Turn the lines of the records below into a numbered list, skipping any blank lines.

[BEGIN Rows]

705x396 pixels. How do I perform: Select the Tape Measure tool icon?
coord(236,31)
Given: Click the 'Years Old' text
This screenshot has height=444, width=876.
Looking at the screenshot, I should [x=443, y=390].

[END Rows]

== Task answer ==
1. 705x396 pixels. How do I perform: Select the Tape Measure tool icon?
2. coord(236,31)
3. Given: Click the 'Years Old' text
4. This screenshot has height=444, width=876.
5. Looking at the screenshot, I should [x=443, y=390].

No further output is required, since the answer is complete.